* _PROBLEM STATEMENT_:
Write out only the final part of the records below. It begins with the line that contains "Task: Click the Unlimited" and ends with the last line.

──────── DATASET EXCERPTS ────────

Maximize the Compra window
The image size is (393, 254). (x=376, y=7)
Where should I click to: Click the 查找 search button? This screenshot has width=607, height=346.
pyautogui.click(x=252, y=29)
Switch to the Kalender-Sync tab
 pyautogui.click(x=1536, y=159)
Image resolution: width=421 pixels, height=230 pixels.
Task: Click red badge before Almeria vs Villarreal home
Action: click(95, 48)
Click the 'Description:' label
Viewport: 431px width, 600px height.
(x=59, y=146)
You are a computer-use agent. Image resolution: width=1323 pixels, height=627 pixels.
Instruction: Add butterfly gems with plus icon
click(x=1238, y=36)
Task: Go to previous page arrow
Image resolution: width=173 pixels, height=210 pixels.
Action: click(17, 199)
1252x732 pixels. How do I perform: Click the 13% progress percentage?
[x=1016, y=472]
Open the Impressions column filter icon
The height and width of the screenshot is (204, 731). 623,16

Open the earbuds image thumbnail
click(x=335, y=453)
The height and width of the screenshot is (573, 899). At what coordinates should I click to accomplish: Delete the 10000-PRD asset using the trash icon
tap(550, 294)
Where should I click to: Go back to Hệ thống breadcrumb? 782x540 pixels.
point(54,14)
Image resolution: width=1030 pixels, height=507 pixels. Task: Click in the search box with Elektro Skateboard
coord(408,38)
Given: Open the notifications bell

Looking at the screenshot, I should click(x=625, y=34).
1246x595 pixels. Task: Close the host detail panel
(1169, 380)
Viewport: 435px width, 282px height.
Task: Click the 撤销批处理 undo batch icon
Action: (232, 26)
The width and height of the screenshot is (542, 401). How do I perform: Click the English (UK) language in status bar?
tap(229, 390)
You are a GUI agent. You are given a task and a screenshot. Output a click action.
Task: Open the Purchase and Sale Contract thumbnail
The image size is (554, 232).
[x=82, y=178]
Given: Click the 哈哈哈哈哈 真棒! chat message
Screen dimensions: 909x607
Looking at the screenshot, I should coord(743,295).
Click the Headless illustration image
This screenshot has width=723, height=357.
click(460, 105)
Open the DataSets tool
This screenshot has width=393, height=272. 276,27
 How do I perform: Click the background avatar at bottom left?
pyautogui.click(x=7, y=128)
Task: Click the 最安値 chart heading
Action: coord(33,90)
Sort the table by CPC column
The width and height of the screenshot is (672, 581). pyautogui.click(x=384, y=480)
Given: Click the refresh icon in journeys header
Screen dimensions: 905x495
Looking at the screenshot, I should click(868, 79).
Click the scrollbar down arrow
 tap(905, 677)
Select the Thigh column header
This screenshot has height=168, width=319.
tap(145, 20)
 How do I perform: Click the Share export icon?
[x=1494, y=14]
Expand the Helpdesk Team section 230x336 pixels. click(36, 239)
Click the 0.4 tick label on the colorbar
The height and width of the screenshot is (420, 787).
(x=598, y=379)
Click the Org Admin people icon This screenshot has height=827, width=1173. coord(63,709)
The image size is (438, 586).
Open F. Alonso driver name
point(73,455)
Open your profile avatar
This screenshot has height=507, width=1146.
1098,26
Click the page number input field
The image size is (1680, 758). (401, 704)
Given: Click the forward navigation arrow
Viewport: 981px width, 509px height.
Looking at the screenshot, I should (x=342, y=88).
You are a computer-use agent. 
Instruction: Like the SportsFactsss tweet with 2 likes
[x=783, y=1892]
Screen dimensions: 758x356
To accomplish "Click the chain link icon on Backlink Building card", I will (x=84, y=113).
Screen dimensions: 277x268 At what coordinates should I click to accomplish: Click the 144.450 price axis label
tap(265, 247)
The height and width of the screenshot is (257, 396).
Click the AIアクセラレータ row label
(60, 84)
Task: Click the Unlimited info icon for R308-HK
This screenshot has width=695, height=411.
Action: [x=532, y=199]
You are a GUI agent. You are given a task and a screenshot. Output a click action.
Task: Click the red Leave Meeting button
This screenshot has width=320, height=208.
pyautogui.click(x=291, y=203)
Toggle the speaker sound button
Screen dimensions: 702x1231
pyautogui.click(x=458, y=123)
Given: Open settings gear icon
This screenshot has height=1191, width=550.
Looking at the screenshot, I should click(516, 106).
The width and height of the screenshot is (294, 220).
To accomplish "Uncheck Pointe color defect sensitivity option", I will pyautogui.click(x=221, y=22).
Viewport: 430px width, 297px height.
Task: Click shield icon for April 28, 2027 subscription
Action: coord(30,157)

────────

* _WRITTEN ANSWER_:
Task: Click the Unlimited info icon for R308-HK
This screenshot has width=695, height=411.
Action: [x=532, y=199]
You are a GUI agent. You are given a task and a screenshot. Output a click action.
Task: Click the red Leave Meeting button
This screenshot has width=320, height=208.
pyautogui.click(x=291, y=203)
Toggle the speaker sound button
Screen dimensions: 702x1231
pyautogui.click(x=458, y=123)
Given: Open settings gear icon
This screenshot has height=1191, width=550.
Looking at the screenshot, I should click(516, 106).
The width and height of the screenshot is (294, 220).
To accomplish "Uncheck Pointe color defect sensitivity option", I will pyautogui.click(x=221, y=22).
Viewport: 430px width, 297px height.
Task: Click shield icon for April 28, 2027 subscription
Action: coord(30,157)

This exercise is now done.